Ornamental grasses fit comfortably in just about any garden. They not only add vertical interest and interesting flowerheads but they can also be grown in just about any location. Many grasses will tolerate semi-shade or full sun and grow well either in a dry or semi-moist location. The range of ornamental grasses is extensive and ensures that one will fit into any garden situation. Evergreen grasses are best for containers, adding structure to a front walkway or porch. The number of outstanding combinations you can make with ornamental grasses is practically endless.
Shrubs To Plant With Ornamental Grasses
Planting ornamental grasses with shrubs is a great way to highlight evergreens, both broadleaf and conifer types. The taller types of grasses grow well as specimen plants when planted near more traditional and formal hedging such as boxwood, holly, and junipers. Low-growing ornamental grasses used as a ground cover or edging are perfect for setting off deciduous shrubs such as butterfly bush, aronia, and blueberries. The spectacular fall color and seedheads of most ornamental grasses also coordinate with the colorful fall foliage of Aronia, Japanese maple, and Oakleaf Hydrangea.
Planting ornamental grasses alongside shrubs does require larger spacing than planting alongside other perennials or annuals. Use the mature width of each plant to determine the spacing. A grass expected to be 4 feet wide will need to be spaced 4 feet from the center of the next plant.
Perennials To Plant With Ornamental Grasses
The list of perennials that pair well with ornamental grasses is long. The main consideration is what the final effect each plant will have on the mood of the garden. Ornamental grasses are used extensively in modern garden designs, but grasses can also lend an airy feel to a cottage garden or add soft texture to an Asian-inspired garden. Always keep in mind the light requirements for each plant. Coneflower, Helenium, Salvia, fall-blooming sedum, and sea holly prefer full sun and make great companions for xeriscaping with grasses.
Provide ornamental grasses with plenty of room for their fibrous and mat-like roots. Most perennials can be planted 18 inches apart, which will work for a few years. But eventually, this close spacing will lead to overcrowding, and grasses and their companions will need to be divided and transplanted.

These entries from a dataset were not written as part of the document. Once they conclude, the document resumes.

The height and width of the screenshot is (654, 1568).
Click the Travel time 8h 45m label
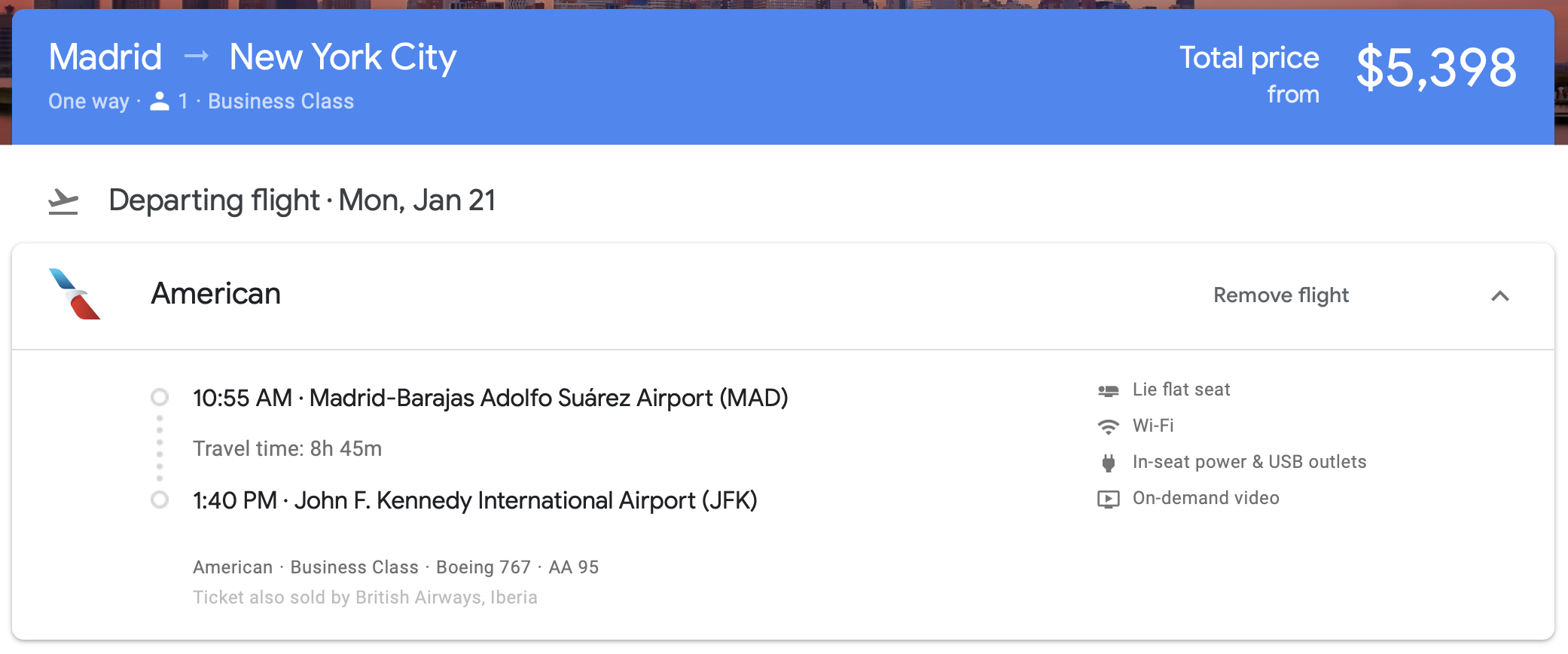[x=288, y=448]
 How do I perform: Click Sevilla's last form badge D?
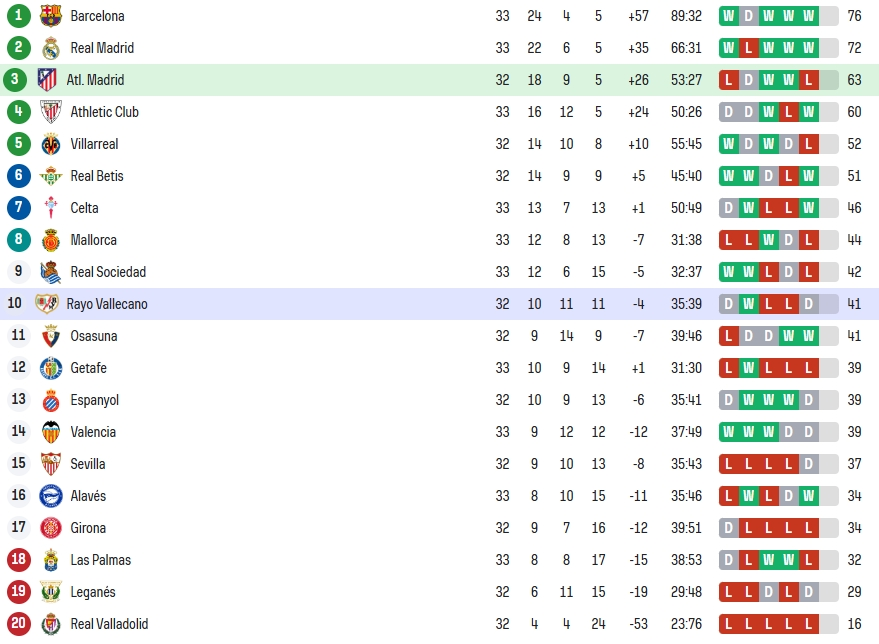click(808, 464)
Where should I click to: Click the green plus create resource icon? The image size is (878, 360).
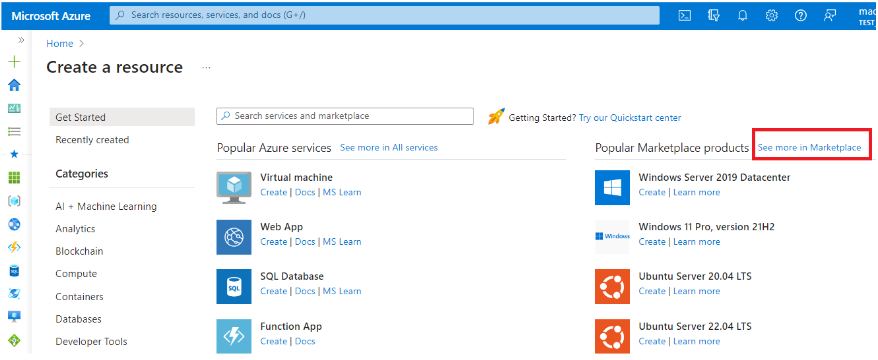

Annuals To Plant With Ornamental Grasses
Ornamental grasses can also be used as the anchor of an ever-changing planting of annuals. Trailing annuals planted as groundcovers work well to suppress weeds during the growing seasons and can be changed out the next spring. Sweet potato vine, Supertunia petunias, and Alyssum make the most durable and dependable groundcover planting. Taller annuals such as cosmos, snapdragons, and Heliotrope can be used to add color or scent to the vertical shape of the ornamental grasses.
Best Companion Plants For Ornamental Grasses in Containers
Ornamental grasses can have two different roles when planted in a mixed seasonal container. The larger varieties will deliver as a Thriller element when surrounded by Alyssum and petunias. Smaller types can be added to fill in around an already-established thriller such as Clematis or Boxwood. Watering of planters with grasses in them may require constant monitoring. Grasse will dry out faster than other plants often because of their large root balls. Fertilize the containers sparingly so as not to overfeed the ornamental grasses.
Plants Not to Grow With Ornamental Grasses
Shade-loving plants, such as ferns, bleeding hearts, and Fuschia, do not make good companions for ornamental grasses. Most grasses require at least 4-6 hours of sun to grow well, although Acorus, Japanese Forest Grass, and some sedges are exceptions. Ornamental grasses that abundantly self-seed should not be planted near woody herbs such as lavender, thyme, and sage. The seedlings can germinate near or under the plants, causing the grass to grow perpetually through the plants.
Best Plants To Grow With Ornamental Grasses
Choose perennials and shrubs that have the same growing requirements as the ornamental grass. Many grasses require full sun and lean soil to perform best and prevent flopping. Use ornamental grasses to highlight the fall foliage of other plants or to add height to a planter on the deck or patio.